I'm in Oklahoma right now (and have been for the past few days) volunteering at the Oklahoma Regional Food Bank on a mission trip with my old church in Waco (7th and James). It is great to see some of my old friends, and wonderful to learn about the food bank, which distributes about 40 million pounds of food a year, and feeds 77,000 Oklahomans.

It is a little odd, though, to work on a project where we do not meet the people we are helping (by building a church or a home, for example). This is doing good at wholesale, not retail. In a way, it reflects the shift in my own work over the past decade, as I have moved from individual cases to focusing on policy issues.

Oklahoma is a tremendously stratified state economically, and a very conservative one-- Every district went for McCain in the last election. I am torn by something at the heart of this mammoth operation.

It is clear that wealthy people here have made great efforts to fund this amazing facility, but I wonder about the social conditions that cause so much ongoing poverty in the first place: Educational disparities, for one thing, and differing expectations.

As I sort out the food in the warehouse, I think about those underlying conditions and what can be done, and endless complexities emerge. For example, there used to be a lot of good jobs for people with a high school education (or less) in the building trades and roofing, but much of that work is now done by illegal aliens. Is part of eliminating the endemic poverty in a place like this closing down the employers of those aliens, and insisting that legal residents and citizens get those jobs? If so, are we shutting out people that we want in this country?

With every bag of almonds I pack, my rote actions seem simpler and the answers more complex. My hand dips into the box and removes the almonds, but my mind is racing.

Comments:
I often wondered how can there be poor people in modern America? America the super power where everybody is offered at least one opportunity along the way. Why are high school graduates unemployed and poor? Why are the roofing jobs and building trades done by illegal aliens? Why is it that Americans with less education than high school forgo the rough jobs offered for that skill level and all the ditch digging and strawberry picking is also done by illegal aliens? Because the wages are miserable for all those jobs. And miserable as they are these wages end up amounting to an income that would put that high school graduate or poorly educated American [desperate enough to take them] above the “poverty line” by literally just a hair and in another financial realm altogether, worse than poverty: the “in between” misery. The system problem I see is that the “in between” trap is too wide and unfortunately most people choose to forgo the roofing jobs, ditch digging and strawberry picking misery and choose the poverty line handouts.
 
What I noticed looking at the Oklahoma Food Bank map - they do not distribute to the east and northeast of the state where there are Indian Reservations.
Interesting.

Thanks for your good work this week.
 
Christine-- I think that there is another food bank in Tulsa that covers the eastern part of the state.
 
I don't buy that illegal immigrants are taking these jobs and that is why unemployment and poverty are rising. I think it is a distraction from the fact that manufacturing jobs that were the backbone of the middle class are no longer in this country. Our economic and trade policies have helped the top 1% accumulate record levels of wealth while pushing our country farther down the rabbit hole.

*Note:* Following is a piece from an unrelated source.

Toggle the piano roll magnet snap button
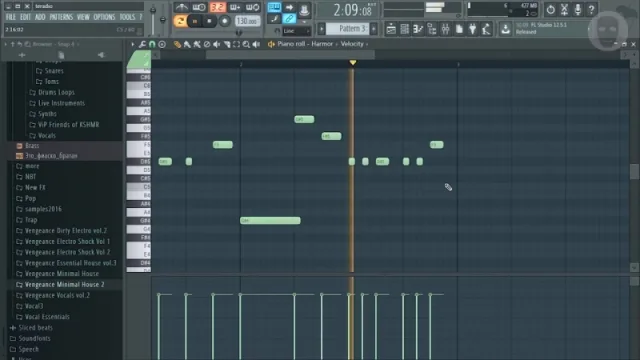This screenshot has height=360, width=640. [x=152, y=44]
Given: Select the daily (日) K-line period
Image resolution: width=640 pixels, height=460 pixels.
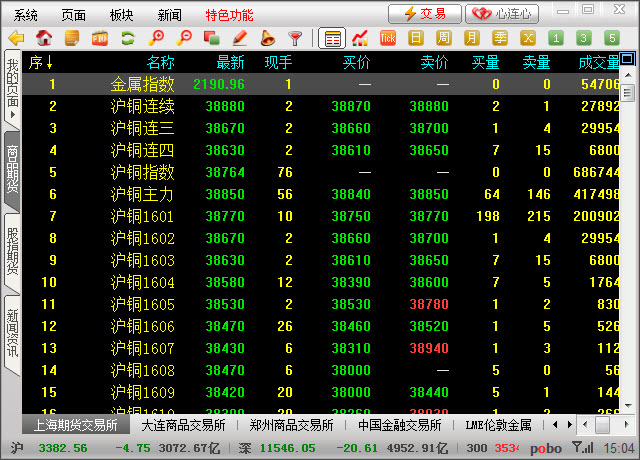Looking at the screenshot, I should click(x=416, y=39).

The underlying irony is not that migrant workers -legal and illegal- work in these professions, it is that a large part of the American public no longer has the work ethic to do that type of physically demanding laborin the jobs that are still here. Just look to the regions of the country that have tried to have an aggressive deportation policy: no one fills those jobs once the migrant workers are gone, corporate farmers and the like complain to the right people, and the policies are quickly changed. It's too bad, because many of those professions -roofing, concrete, meat packing, etc.- do pay a livable wage and you don't need much education to do them.

The flip side of the entire debate is that the way demographics are shifting in this country following the baby boomers into retirement, we need a higher rate of population growth to fill the huge oncoming personnel gap in our more skilled workforce. We also need a larger tax base to prop up entitlements for the huge number of boomers about to get old and sick, and a more generous immigration policy would be a wise move. Granted, we need to educate these people to fill the skilled positions we will have, and unfortunately there doesn't seem to be much extra dough floating around these days.
 
Mark - thanks! The map was really bothering me.